* Work task: Give back all of the data exactly as written.

*** Begin section ***

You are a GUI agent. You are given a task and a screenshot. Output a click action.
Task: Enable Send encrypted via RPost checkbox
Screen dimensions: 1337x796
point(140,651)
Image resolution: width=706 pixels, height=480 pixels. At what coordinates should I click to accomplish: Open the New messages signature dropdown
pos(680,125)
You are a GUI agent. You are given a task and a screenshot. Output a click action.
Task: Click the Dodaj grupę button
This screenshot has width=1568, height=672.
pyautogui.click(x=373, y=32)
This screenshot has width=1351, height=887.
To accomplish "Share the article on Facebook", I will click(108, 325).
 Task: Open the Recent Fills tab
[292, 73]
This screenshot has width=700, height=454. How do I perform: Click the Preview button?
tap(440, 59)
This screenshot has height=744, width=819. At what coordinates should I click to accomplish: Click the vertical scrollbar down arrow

*** End section ***

* Answer to the exercise:
You are a GUI agent. You are given a task and a screenshot. Output a click action.
Task: Enable Send encrypted via RPost checkbox
Screen dimensions: 1337x796
point(140,651)
Image resolution: width=706 pixels, height=480 pixels. At what coordinates should I click to accomplish: Open the New messages signature dropdown
pos(680,125)
You are a GUI agent. You are given a task and a screenshot. Output a click action.
Task: Click the Dodaj grupę button
This screenshot has width=1568, height=672.
pyautogui.click(x=373, y=32)
This screenshot has width=1351, height=887.
To accomplish "Share the article on Facebook", I will click(108, 325).
 Task: Open the Recent Fills tab
[292, 73]
This screenshot has width=700, height=454. How do I perform: Click the Preview button?
tap(440, 59)
This screenshot has height=744, width=819. At what coordinates should I click to accomplish: Click the vertical scrollbar down arrow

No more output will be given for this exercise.